Diagnostic and therapeutic medical procedures are the largest single source of man-made radiation exposure to the public. Because of the possible risks of eventually causing cancer, state law requires that X-ray technicians be certified in the safe use of X-ray equipment.
The figures released by Goldberg during a telephone interview from Sacramento followed disclosures by The Times on Friday that more than 8,400 X-ray machines are overdue for required inspections in the state, about 3,200 of them in Los Angeles County. It has also been reported that there are at least an equal number of X-ray machines that have never been registered with the state. In addition, there is an inspection backlog in Los Angeles County for nearly 100 licensed users of radioactive materials, including academic institutions, businesses and hospitals.

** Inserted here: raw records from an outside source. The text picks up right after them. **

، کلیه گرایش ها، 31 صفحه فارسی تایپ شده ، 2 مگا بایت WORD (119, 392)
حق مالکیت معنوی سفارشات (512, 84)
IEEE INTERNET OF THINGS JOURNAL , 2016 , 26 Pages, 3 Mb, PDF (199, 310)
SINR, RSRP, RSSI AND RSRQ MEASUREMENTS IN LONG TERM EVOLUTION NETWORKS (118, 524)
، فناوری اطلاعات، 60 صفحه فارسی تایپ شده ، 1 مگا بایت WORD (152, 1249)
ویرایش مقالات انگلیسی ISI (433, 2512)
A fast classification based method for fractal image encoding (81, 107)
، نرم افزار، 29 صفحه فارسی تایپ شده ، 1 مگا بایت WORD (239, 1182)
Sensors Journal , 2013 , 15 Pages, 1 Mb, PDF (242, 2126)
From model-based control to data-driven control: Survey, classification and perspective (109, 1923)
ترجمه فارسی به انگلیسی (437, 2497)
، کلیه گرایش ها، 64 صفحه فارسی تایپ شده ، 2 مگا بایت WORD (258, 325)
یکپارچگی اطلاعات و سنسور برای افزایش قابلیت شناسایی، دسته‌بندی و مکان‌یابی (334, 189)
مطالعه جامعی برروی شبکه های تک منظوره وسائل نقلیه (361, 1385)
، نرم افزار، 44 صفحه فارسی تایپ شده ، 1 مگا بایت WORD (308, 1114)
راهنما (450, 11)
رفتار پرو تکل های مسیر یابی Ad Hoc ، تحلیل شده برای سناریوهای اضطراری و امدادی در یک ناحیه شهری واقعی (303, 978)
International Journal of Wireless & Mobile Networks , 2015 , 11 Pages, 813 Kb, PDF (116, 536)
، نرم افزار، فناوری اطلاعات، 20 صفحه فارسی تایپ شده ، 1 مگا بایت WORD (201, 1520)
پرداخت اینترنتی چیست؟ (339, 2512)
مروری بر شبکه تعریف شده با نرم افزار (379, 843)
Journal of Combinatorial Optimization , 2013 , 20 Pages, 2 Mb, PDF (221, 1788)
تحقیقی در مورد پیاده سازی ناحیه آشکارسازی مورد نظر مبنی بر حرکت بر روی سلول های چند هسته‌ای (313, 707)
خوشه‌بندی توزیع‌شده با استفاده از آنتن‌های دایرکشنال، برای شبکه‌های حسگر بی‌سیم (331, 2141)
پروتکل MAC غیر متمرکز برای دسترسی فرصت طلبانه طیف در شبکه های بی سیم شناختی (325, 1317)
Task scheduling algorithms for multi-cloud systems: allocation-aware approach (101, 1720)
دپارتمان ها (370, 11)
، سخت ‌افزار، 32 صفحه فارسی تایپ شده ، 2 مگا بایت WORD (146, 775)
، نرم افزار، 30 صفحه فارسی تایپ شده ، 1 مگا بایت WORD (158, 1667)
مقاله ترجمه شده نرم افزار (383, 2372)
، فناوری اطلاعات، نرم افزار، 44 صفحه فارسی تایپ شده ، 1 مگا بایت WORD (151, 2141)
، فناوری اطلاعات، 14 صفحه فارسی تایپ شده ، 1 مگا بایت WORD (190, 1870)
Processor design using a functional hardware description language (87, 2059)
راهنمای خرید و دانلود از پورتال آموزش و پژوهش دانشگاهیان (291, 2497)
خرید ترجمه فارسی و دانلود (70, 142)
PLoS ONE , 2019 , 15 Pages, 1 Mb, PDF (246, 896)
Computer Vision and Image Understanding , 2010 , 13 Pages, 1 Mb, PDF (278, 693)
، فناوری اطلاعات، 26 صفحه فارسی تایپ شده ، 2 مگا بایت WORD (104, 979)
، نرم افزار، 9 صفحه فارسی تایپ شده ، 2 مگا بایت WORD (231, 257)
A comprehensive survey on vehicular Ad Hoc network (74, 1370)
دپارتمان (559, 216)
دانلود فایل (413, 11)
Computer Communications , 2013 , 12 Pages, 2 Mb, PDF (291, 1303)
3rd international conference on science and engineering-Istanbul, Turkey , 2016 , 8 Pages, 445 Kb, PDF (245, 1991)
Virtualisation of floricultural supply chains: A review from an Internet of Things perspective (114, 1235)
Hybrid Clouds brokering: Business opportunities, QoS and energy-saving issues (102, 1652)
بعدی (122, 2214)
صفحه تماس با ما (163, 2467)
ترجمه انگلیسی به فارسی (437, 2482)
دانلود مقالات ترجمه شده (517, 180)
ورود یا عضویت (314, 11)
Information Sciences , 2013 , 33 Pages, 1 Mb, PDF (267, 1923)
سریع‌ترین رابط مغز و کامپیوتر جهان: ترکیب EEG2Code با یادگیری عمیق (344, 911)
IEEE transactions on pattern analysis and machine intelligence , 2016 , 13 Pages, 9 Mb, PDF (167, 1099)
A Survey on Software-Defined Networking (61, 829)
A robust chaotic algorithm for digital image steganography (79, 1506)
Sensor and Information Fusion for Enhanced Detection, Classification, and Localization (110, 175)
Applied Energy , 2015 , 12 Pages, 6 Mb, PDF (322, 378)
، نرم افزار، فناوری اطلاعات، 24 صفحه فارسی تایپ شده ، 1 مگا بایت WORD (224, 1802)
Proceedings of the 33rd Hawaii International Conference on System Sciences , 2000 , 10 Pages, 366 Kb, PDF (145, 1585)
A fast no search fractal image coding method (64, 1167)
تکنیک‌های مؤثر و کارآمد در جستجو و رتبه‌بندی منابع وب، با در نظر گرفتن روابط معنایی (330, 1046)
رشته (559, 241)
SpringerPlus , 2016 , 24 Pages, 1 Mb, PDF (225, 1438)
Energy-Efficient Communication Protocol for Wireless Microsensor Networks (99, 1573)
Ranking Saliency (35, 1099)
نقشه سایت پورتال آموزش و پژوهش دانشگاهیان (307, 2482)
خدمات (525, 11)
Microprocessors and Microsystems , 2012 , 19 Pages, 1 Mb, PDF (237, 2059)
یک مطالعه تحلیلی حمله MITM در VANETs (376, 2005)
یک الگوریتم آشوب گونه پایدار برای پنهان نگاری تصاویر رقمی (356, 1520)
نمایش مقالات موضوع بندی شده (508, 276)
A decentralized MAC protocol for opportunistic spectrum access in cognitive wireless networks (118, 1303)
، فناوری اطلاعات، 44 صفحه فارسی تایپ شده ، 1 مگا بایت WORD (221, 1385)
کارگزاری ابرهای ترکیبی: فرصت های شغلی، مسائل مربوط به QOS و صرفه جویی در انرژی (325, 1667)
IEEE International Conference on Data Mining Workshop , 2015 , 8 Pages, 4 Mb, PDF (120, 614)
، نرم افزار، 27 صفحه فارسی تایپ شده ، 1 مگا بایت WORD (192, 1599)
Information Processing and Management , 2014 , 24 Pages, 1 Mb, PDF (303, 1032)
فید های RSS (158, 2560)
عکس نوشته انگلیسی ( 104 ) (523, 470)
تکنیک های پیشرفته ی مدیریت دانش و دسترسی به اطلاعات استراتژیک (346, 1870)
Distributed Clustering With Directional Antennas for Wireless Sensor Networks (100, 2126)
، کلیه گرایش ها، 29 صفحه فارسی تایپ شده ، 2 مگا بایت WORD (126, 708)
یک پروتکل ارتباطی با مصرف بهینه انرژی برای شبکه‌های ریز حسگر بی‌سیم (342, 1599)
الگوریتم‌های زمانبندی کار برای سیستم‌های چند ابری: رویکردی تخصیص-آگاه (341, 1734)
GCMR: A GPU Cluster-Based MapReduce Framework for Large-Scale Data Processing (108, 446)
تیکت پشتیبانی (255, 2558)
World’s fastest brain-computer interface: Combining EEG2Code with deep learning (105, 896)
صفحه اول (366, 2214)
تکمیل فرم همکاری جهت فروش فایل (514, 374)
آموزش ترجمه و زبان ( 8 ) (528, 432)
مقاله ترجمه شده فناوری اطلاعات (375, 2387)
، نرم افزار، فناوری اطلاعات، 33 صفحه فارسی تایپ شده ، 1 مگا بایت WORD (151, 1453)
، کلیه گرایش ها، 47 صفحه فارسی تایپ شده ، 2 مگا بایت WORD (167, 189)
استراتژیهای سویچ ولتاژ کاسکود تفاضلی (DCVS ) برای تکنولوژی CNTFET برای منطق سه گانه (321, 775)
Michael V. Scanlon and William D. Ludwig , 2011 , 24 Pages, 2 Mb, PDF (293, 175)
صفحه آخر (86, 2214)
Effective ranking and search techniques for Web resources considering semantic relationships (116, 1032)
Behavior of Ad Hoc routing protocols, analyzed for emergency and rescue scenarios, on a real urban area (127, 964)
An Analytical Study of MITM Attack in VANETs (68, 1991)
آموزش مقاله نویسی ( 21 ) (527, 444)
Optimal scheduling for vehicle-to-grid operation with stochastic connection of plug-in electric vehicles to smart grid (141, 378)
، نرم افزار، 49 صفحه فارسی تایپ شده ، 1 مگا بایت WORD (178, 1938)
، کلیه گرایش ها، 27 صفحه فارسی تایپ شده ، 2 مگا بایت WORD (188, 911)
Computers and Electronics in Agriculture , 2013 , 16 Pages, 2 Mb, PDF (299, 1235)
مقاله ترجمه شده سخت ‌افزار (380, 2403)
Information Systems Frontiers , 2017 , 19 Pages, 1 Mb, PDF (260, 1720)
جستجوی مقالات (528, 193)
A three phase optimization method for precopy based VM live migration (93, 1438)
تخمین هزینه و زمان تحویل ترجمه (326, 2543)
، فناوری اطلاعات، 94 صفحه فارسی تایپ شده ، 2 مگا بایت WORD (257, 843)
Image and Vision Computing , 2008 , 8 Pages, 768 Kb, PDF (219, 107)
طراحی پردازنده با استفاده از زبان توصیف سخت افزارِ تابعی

Current and former inspectors said Friday that based on personal observations and experience during years of inspecting medical and dental offices, they believe that there are many more unlicensed X-ray operators, both doctors and technicians, than reflected in official state statistics.
"I think there's as many X-ray technicians out there that are not licensed as are licensed," said Jerome E. Caplan, who until last year was a 15-year veteran radiation protection specialist with the state Department of Health Services.
Caplan, who now is the owner-operator of a professional school for training X-ray technicians, said he was responsible for inspecting 1,500 medical offices from Fresno to the Mexican border.
Los Angeles County health physicist Kathleen Kaufman said she was particularly concerned about finding X-ray technicians who were not licensed and a podiatrist who apparently was "grandfathered in" when laws upgrading training requirements were put into effect in 1971.
In each case, she said she offered recommendations on how to reduce radiation exposure to patients without compromising the quality of the X-ray.
"At both facilities they wanted to practice on themselves to see if it would work," Kaufman said. "That's illegal, and it just indicates that these people do not understand much about the dangers of radiation if they're willing to practice on themselves," she said.
California law contains different standards to be met for those who want to be certified in one or another speciality involving X-ray machines.
Generally speaking, a radiologic technologist and a therapeutic radiologic technologist require a completion of a two-year course of study and clinical training involving 455 to 500 hours. Limited-permit X-ray technicians are required to take at least 100 hours of basic subjects and additional instruction if they intend a speciality. Those who work in dental laboratories not owned by dentists must take 110 hours of instruction as well as additional specialized training.
Goldberg said he believes that the requirements result in turning out competent technicians and technologists.
Kaufman, who is a health physicists, said: "I also think our certification law, while better than no law at all, has definite areas where it can be improved. We inspect facilities where everyone is certified and everyone is operating legally, but they certainly don't seem to know very much about radiation."